Description of the task - Give each line of the data below as a JSON list of strings, one string per line, with blank lines skipped. Leave the pictures out of your answer.
::::
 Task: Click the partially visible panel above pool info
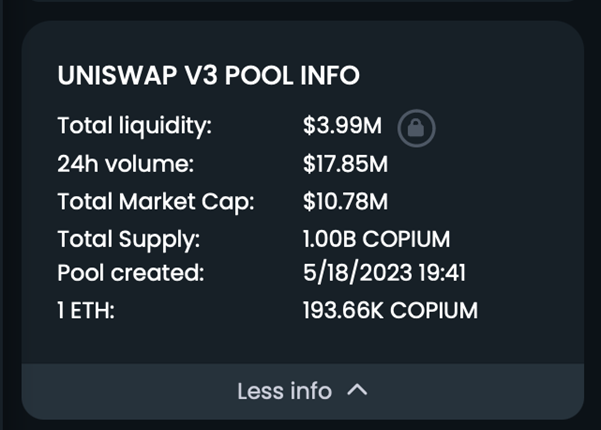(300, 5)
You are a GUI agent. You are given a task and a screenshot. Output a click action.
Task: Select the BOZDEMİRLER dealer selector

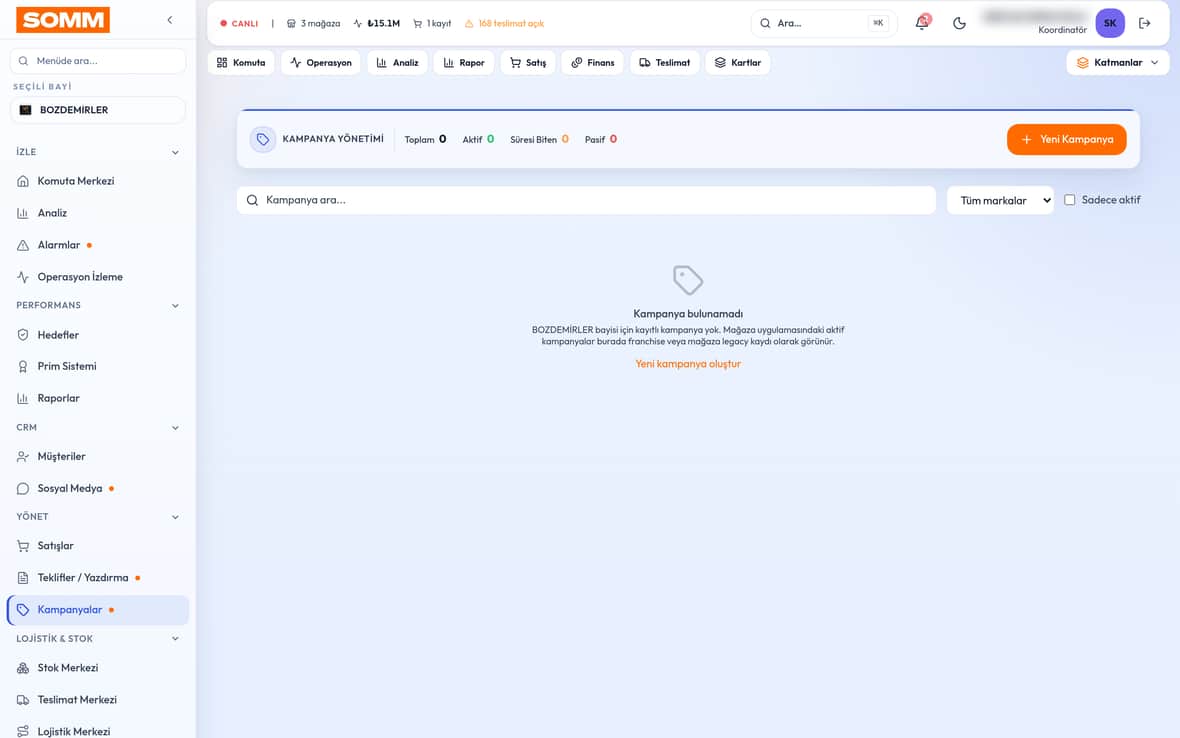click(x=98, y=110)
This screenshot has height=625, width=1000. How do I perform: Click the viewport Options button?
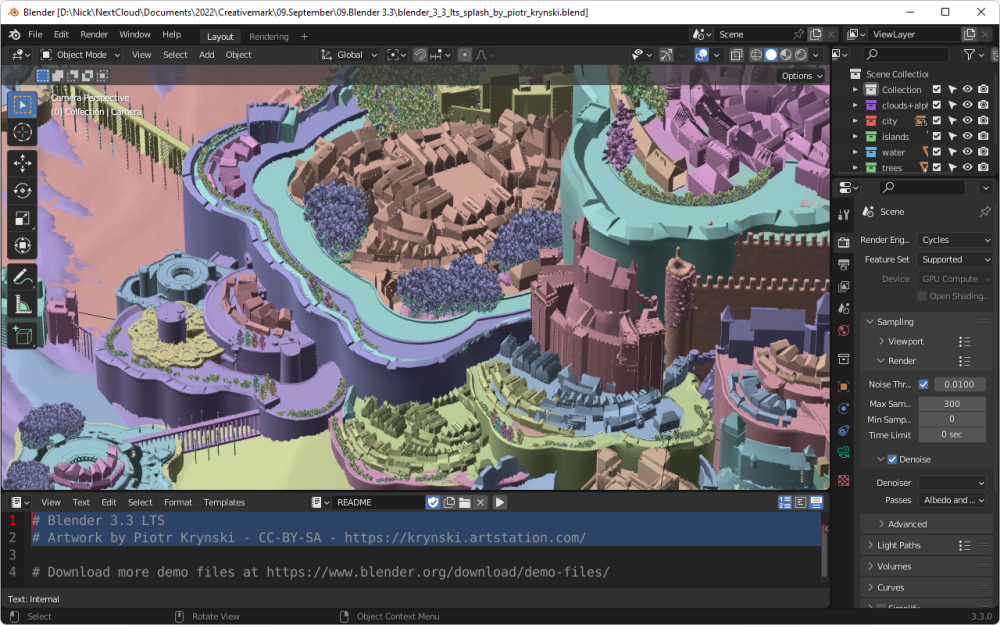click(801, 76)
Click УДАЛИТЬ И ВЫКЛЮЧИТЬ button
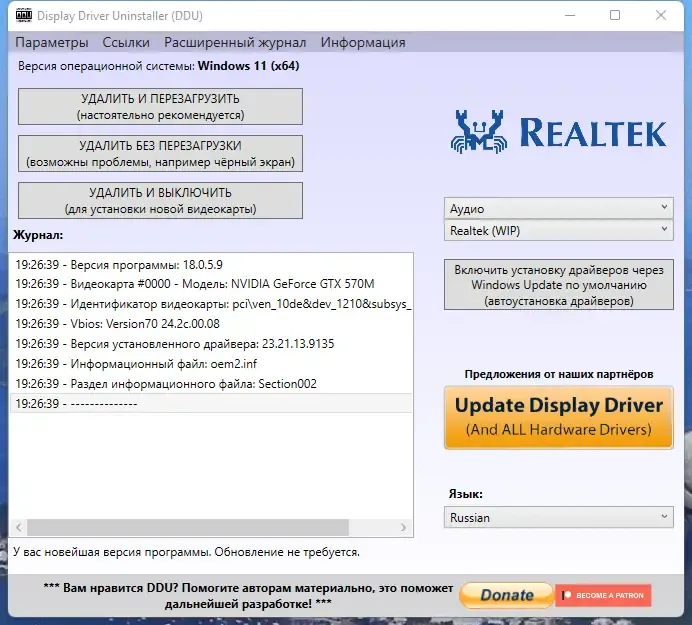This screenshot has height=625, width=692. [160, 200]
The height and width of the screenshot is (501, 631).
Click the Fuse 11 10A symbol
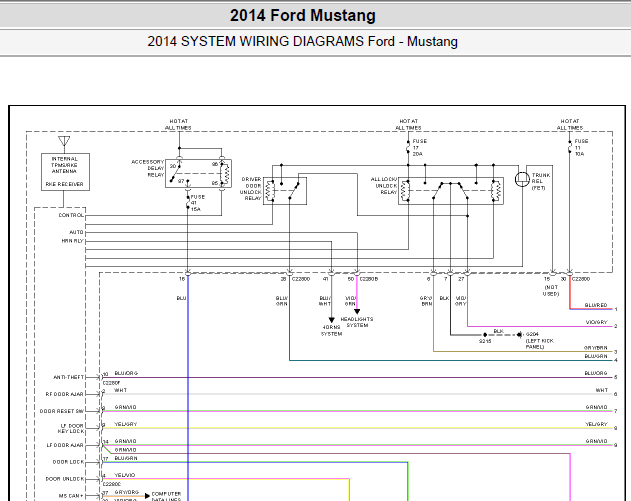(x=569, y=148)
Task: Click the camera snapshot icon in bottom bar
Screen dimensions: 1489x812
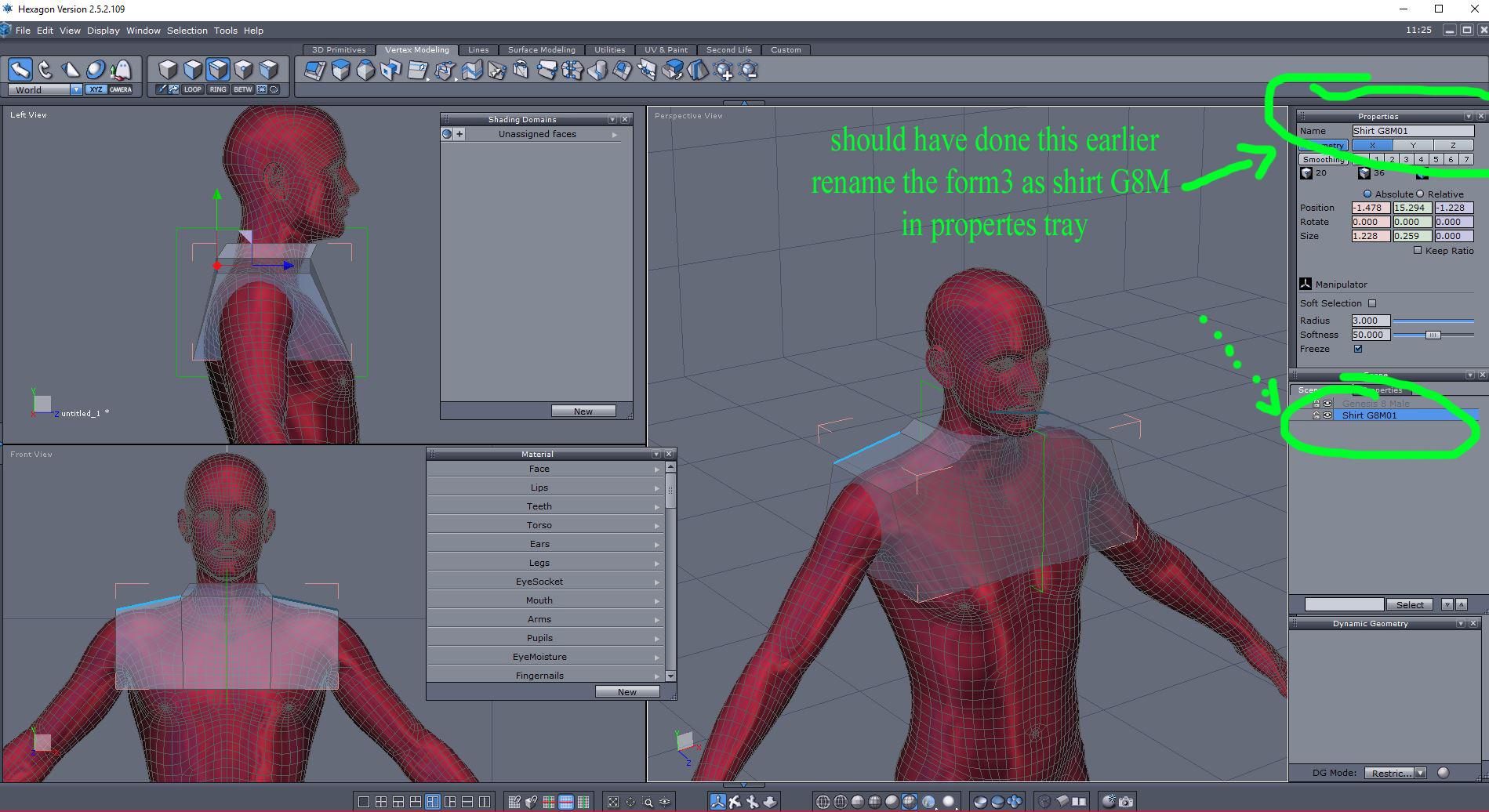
::::
Response to the task -
[
  " Task: Click the partially visible panel above pool info",
  "(300, 5)",
  "You are a GUI agent. You are given a task and a screenshot. Output a click action.",
  "Task: Select the BOZDEMİRLER dealer selector",
  "click(x=98, y=110)",
  "This screenshot has height=625, width=1000. How do I perform: Click the viewport Options button?",
  "click(801, 76)",
  "Click УДАЛИТЬ И ВЫКЛЮЧИТЬ button",
  "This screenshot has height=625, width=692. [160, 200]",
  "The height and width of the screenshot is (501, 631).",
  "Click the Fuse 11 10A symbol",
  "(x=569, y=148)",
  "Task: Click the camera snapshot icon in bottom bar",
  "Screen dimensions: 1489x812"
]